**Ziel 1**
Welcher Institution schreibt der Redner im ausgewählten Auszug die Verwerfungskompetenz zu?

**Ausgewählter Auszug**

Protokoll der Sitzung vom 28.11.2019

Meine Damen und Herren! Die politische Haltung der SPD-Fraktion und des SPD-Landesverbands zur Vergesellschaftungsdebatte im konkreten Fall hat der Regierende Bürgermeister heute deutlich gemacht, und dem habe ich gar nichts hinzuzufügen.

[Zuruf Heiko Melzer (CDU)]

Warum ich mich hier melde, Herr Kollege Melzer, ist die Unerhörtheit aus den Wortbeiträgen der FDP, aber auch der CDU, die ich nicht mehr ertragen kann.

[Zuruf von Holger Krestel (FDP)]

Artikel 15 steht im Grundgesetz, und es gibt nur eine Institution – wenn es keine verfassungsändernde Mehrheit im Bundestag und im Bundesrat gibt –, die eine Verwerfungskompetenz hat, und das ist das Bundesverfassungsgericht.

[Beifall bei der SPD, der LINKEN und den GRÜNEN]

Und wenn Sie sich hier hinstellen und irgendetwas anderes erzählen, dann erschreckt mich das, weil das Ihr Verhältnis zur Gewaltenteilung und zu den Grundfesten unseres Grundgesetzes hinterfragt.

[Zuruf Marcel Luthe (FDP)]

Das ist hochgradig peinlich und erschreckend; dafür müssen Sie sich eigentlich tatsächlich entschuldigen.

**Ziel 2**
Gib aus den Datensätzen alles vom Anfang bis einschließlich der Zeile mit „Incorporated in (1151, 32)“ unverändert wieder.

**Eingabematerial**
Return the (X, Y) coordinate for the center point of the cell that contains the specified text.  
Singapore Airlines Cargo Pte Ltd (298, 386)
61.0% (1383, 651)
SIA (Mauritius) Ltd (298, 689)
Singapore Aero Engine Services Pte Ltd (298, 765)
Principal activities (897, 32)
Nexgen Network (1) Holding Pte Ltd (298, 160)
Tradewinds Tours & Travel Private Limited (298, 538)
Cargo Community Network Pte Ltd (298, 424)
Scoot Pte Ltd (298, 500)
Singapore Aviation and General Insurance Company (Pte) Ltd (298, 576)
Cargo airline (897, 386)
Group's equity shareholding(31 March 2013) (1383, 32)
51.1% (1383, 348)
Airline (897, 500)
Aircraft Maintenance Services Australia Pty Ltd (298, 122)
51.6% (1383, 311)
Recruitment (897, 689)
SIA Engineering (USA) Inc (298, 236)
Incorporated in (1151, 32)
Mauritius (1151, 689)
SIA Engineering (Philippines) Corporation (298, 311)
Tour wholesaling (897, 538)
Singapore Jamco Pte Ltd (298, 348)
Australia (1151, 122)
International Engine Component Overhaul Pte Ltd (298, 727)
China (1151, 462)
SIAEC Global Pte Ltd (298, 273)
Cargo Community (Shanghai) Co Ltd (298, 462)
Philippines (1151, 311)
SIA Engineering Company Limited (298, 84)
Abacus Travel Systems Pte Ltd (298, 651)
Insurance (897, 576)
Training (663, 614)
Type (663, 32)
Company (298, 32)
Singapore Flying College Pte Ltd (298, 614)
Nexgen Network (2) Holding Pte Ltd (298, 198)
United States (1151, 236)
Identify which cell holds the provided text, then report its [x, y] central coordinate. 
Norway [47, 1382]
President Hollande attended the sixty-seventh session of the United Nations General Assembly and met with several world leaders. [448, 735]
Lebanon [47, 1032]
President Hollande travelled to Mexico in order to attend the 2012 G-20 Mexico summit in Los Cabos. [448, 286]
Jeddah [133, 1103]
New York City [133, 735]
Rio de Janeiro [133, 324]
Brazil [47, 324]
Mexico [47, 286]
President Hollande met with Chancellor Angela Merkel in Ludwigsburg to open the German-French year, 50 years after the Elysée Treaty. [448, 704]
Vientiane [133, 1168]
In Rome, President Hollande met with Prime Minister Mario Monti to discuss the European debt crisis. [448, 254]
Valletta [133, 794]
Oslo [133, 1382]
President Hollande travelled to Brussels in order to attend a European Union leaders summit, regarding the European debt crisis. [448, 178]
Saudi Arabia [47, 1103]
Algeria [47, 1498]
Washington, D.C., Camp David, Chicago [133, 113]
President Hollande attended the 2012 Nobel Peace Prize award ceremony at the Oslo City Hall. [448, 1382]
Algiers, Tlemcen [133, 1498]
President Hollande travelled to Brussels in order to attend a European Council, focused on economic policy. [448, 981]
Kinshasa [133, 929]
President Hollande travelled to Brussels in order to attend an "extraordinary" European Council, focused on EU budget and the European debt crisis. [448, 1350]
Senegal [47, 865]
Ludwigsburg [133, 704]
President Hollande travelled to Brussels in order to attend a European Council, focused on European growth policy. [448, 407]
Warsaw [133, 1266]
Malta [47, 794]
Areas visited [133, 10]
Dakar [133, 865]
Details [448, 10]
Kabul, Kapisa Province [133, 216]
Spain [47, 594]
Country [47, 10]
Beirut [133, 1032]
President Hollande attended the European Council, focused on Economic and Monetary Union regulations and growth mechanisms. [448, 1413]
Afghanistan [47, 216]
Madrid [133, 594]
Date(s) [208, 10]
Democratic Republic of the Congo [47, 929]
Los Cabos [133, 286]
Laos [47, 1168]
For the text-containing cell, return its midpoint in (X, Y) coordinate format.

**Vollständige Antwort 1**
Dem Bundesverfassungsgericht.

**Vollständige Antwort 2**
Return the (X, Y) coordinate for the center point of the cell that contains the specified text.  
Singapore Airlines Cargo Pte Ltd (298, 386)
61.0% (1383, 651)
SIA (Mauritius) Ltd (298, 689)
Singapore Aero Engine Services Pte Ltd (298, 765)
Principal activities (897, 32)
Nexgen Network (1) Holding Pte Ltd (298, 160)
Tradewinds Tours & Travel Private Limited (298, 538)
Cargo Community Network Pte Ltd (298, 424)
Scoot Pte Ltd (298, 500)
Singapore Aviation and General Insurance Company (Pte) Ltd (298, 576)
Cargo airline (897, 386)
Group's equity shareholding(31 March 2013) (1383, 32)
51.1% (1383, 348)
Airline (897, 500)
Aircraft Maintenance Services Australia Pty Ltd (298, 122)
51.6% (1383, 311)
Recruitment (897, 689)
SIA Engineering (USA) Inc (298, 236)
Incorporated in (1151, 32)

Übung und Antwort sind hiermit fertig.